The Alberta government has launched a comprehensive review of the province's post-secondary education system, angering critics who have called for an independent examination.
"We need to have a process of reviewing the system," said Advanced Education Minister Dave Hancock. "It'll be a comprehensive discussion and will include a broad range of stakeholders and the public."
The review, titled A Learning Alberta: Framing the Challenge, will run through the summer and involve research and discussion phases. Three Conservative MLAs and 14 prominent Albertans, including University of Calgary President Dr. Harvey Weingarten, will form a steering committee to examine post-secondary funding, tuition, rural education and innovative approaches to learning. The committee's recommendations will be presented during a minister's forum in the fall, said Hancock.
Student leaders and opposition politicians have expressed concerns about the process, calling instead for an independent commission to look at Alberta's system similar to the Learning Commission for K-12 Education.
"If you look at the composition of the steering committee, these are all old-time friends and advisors of the Conservative government," said Calgary-Currie MLA and Liberal Advanced Education Critic Dave Taylor. "It looks like a lot of advanced work will be done behind closed doors. There needs to be involvement from students. There needs to be involvement from student leaders, from faculty, from parents."
Hancock refuted claims the review is being done at the expense of stakeholder input.
"It's hardly internal," said Hancock, noting student groups, faculty associations and parents will all be consulted during the project's discussion phases. "I promised we would involve the stakeholder community in a complete review of the system."

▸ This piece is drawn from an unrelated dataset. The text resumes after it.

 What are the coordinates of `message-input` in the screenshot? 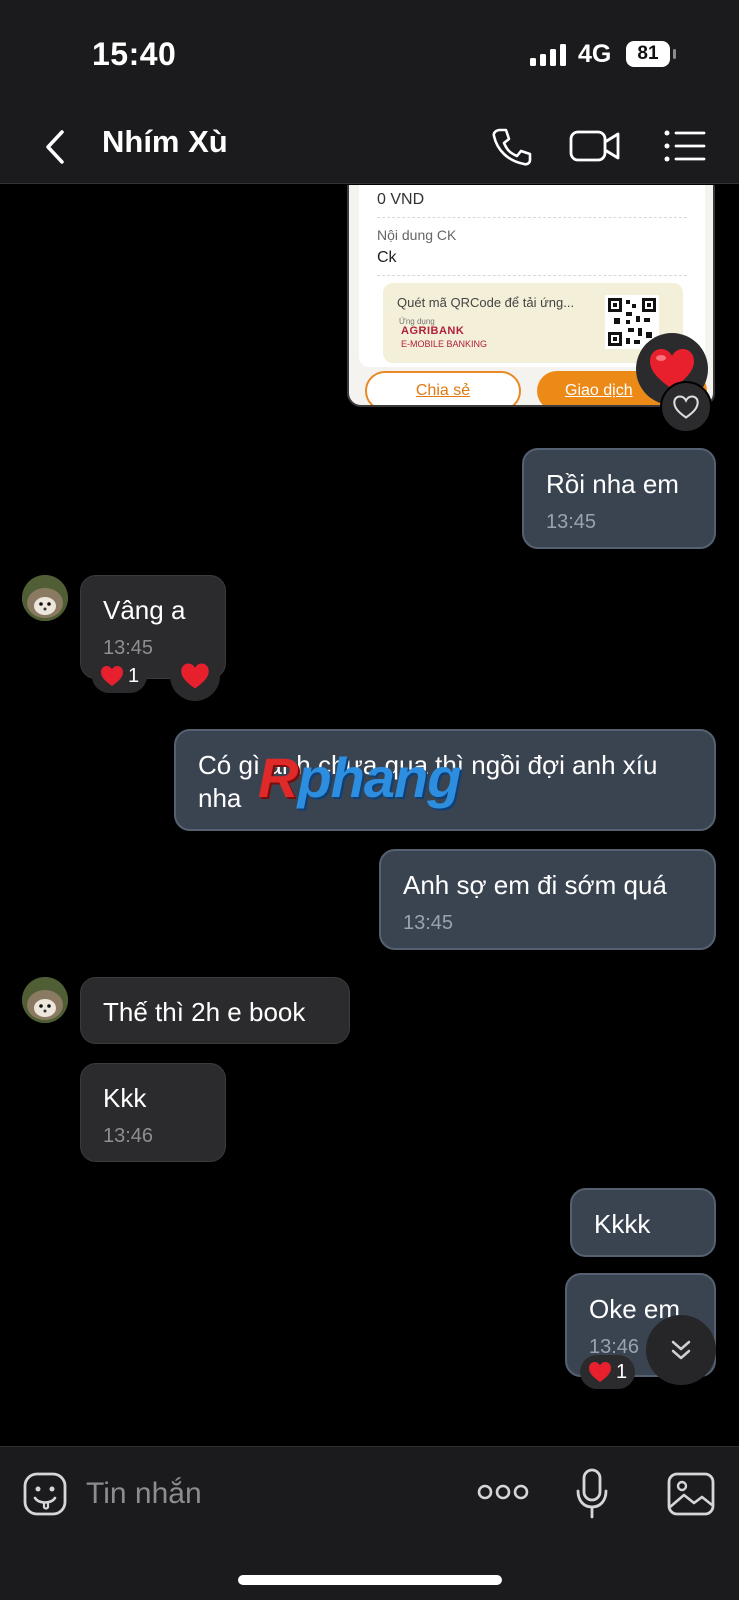 It's located at (266, 1494).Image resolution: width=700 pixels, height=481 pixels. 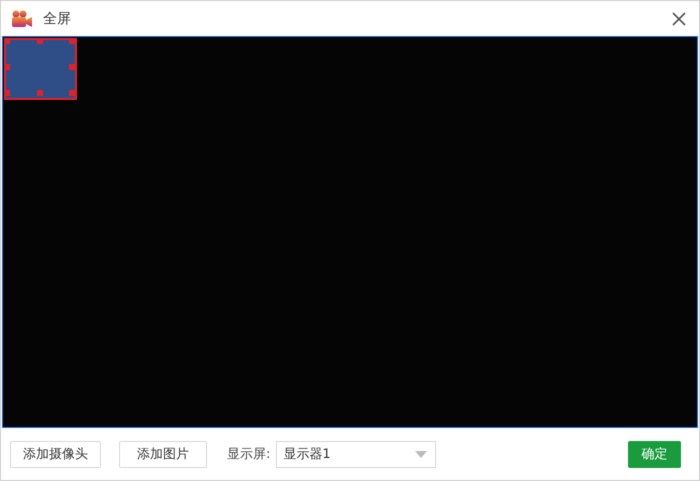 What do you see at coordinates (679, 18) in the screenshot?
I see `close-icon` at bounding box center [679, 18].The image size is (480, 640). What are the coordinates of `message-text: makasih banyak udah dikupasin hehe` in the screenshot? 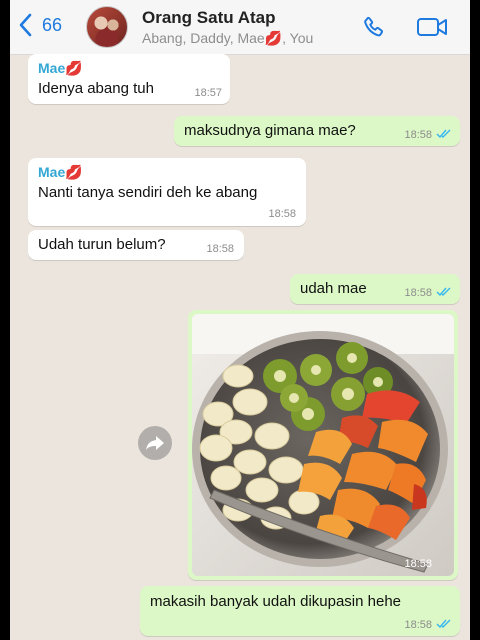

U of C Students' Union Vice-President External Jen Smith expr-essed concern that consultation with students is not good enough.
"We're really concerned there's no students on the steering committee," said Smith. "There' a difference between consultation and actual membership. It's not too late to involve students."
Smith also expressed concern over Weingarten's placement on the committee.
"I'm not thrilled," she said. "I don't feel he's been the greatest friend undergraduate students have had during his time here."
Weingarten said he looks forward to the review process. He noted his placement on the committee will ensure U of C issues are taken into account, but stressed the need for all voices to be heard.
"What the government has done is brought a bunch of people together who know about the system--who are within the system," said Weingarten. "I don't think this is any attempt at keeping the public from making contributions."
Weingarten said the committee will focus on outlining the aspirations of Alberta's advanced education system but acknowledged that affordability is one of the major issues to be examined by the review.
"There's no point in having a terrific system if students can't access it because of financial issues," he said. "We need to address the issue of affordability."
"At the end of the day it all comes down to money," he said. "Are we prepared to properly fund post-secondary education?"
Other committee members include Eric Newell, Chancellor of the University of Alberta, Frits Pannekoek, Athabsca University President, Elmer Ghostkeeper, a member of the Buffalo Lake Metis Settlement of Alberta and Jim Gurnett, Executive Director of Edmonton Mennonite Centre for Newcomers.
The Minister's Forum will be held Oct. 31-Nov. 2 at the Shaw Conference Centre in Edmonton.